Gimmicky Christian music, connected to the conservative political motility in the country, likewise grew exponentially during the 1990s. Benefiting from the fact that Wal-Mart (and other mass merchandisers) stocked the CDs, the genre became widely known and accepted. Artists such as Michael Westward. Smith, Steven Curtis Chapman, Kirk Franklin, and Yolanda Adams sold as well equally rock or country acts. In Nashville, the gospel music industry employed more people than the country industry primarily because the Christian distribution system was housed in Nashville while the distribution network for country was part of the major characterization operations based in New York or Los Angeles.
During the 20-starting time century, the picture show O Blood brother, Where Art Thou created a new sensation of old-time country and bluegrass music every bit the moving-picture show appealed to a non-country audition who purchased the soundtrack anthology. The State Music Hall of Fame moved downtown in 2001, and the new century'due south showtime saw the audio of mainstream country recordings becoming closely aligned with the sound of stone and popular music, specially the rock and popular of the 1970s and 1980s.
The Nashville recording industry adapted to all of these changes. After Opryland closed, Belmont University and Middle Tennessee State University became the main talent pool for executives and musicians in the Nashville music manufacture, although other colleges also supplied interns, artists, musicians, and executives. The songwriter community in Nashville (and the song publishing manufacture) remained strong, becoming the new Tin can Pan Aisle of the music industry.

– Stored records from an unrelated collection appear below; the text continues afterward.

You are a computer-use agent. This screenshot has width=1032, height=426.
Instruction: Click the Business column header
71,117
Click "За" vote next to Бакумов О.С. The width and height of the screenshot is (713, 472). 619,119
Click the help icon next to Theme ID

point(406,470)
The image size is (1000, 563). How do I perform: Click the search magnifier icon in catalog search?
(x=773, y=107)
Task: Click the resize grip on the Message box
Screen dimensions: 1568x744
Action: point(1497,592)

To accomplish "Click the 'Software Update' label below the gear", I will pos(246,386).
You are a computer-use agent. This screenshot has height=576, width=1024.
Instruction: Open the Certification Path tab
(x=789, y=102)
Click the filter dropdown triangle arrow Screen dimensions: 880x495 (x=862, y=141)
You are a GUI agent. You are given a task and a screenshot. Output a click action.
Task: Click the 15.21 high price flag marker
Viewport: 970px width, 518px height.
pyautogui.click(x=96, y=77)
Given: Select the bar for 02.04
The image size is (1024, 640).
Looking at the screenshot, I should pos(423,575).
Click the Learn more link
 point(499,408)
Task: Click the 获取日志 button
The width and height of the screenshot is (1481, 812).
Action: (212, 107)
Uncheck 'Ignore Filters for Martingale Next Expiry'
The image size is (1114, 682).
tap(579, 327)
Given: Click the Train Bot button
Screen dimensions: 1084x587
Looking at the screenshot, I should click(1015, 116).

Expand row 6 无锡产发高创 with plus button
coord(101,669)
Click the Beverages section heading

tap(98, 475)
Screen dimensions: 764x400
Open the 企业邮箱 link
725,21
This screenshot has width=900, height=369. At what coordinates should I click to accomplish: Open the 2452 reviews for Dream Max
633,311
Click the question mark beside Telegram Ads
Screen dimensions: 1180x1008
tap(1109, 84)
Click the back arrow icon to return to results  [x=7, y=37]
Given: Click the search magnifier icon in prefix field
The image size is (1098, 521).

Nashville remains firmly established every bit one of the 3 major recording centers in the United States (the others are Los Angeles and New York). It has a vibrant creative community, a well-educated music industry workforce, and the ability to concenter top artistic talent from all over the world. Nashville was named "Music City, Us," in the early 1950s and since that time has earned that sobriquet. "Music City" became the brand for Nashville, advertised in Sleeping room of Commerce campaigns as well as being used in informal conversations. By the twenty-get-go century, the Nashville recording industry was not simply a local business with a national touch; it was the image that the city of Nashville presented to the world.